As the rats were treated with plant extracts, results showed that the damaged brain tissues were reversed and tend to normalize. The brain histology of the treated Groups III-V (plates 8-10) showed fewer damaged glial cells (G and D). The Group V treated with mixture of both extracts had the best recovery rate and indicate a better synergistic effect of both plants. This is the first reported study on the effect of MO, GT or the synergistic effect of both plants on the brain histology of MSG induced oxidative stressed rats.
It was observed that as the MSG-induced oxidative stressed groups (III-V) were treated with plant extracts; the damaged tissues architecture of both kidney and liver were restored and tends to normalise. Histology of the treated rat groups showed reduced levels of tubular casts, eroded tubules and fewer inflammatory cells. The level of necrotic cells was also reduced. When compared among the groups, it was seen that both plants cannot be easily differentiated in terms of how well the tissues were repaired. The two plants could be said to have exerted the same level of healing property. The synergistic effect of both plant extracts seems to have a better restorative result showing very fewer necrotic cells and inflammatory cells on the liver of rats treated with mixture of plants extracts. Also, the kidney of rats treated with combination of MO and GT extracts seemed to have better recovery when compared with rats treated with separate plant extract.

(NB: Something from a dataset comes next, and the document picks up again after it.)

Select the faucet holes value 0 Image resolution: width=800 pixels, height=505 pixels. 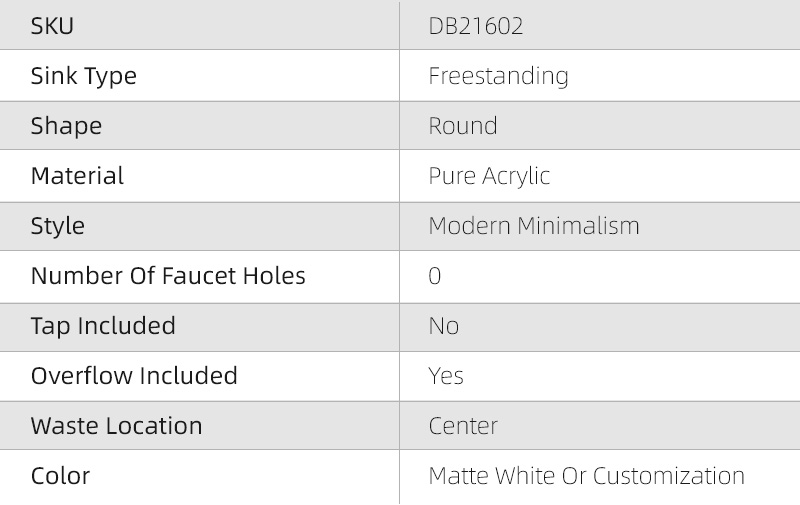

A study showed that MO extract accelerated recovery of hepatic cells after intoxicated with 3 g acetaminophen/ kg body weight.26 It was revealed that animals pre-treated with MO were able to prevent further damage by acetaminophen intoxication.55 A study on the therapeutic potential of MO extracts against acetaminophen-induced hepatotoxicity in rats corroborated the ability of MO to reverse histological damage caused by acetaminophen-induced hepatotoxicity.56
Studies by Gad SB et al,57 Othman M58 and El-Fattah LI59 all gave credence to the tissue repairing property of green tea as well.
CONCLUSION
This study provided a pharmacological insight for the potential use of GT, MO extracts and their combination in alleviating common medical conditions through the antioxidant properties and raises the possibility of its potential clinical usefulness. However, further studies into its pharmacotoxicity would be necessary before clinical recommendations could be made.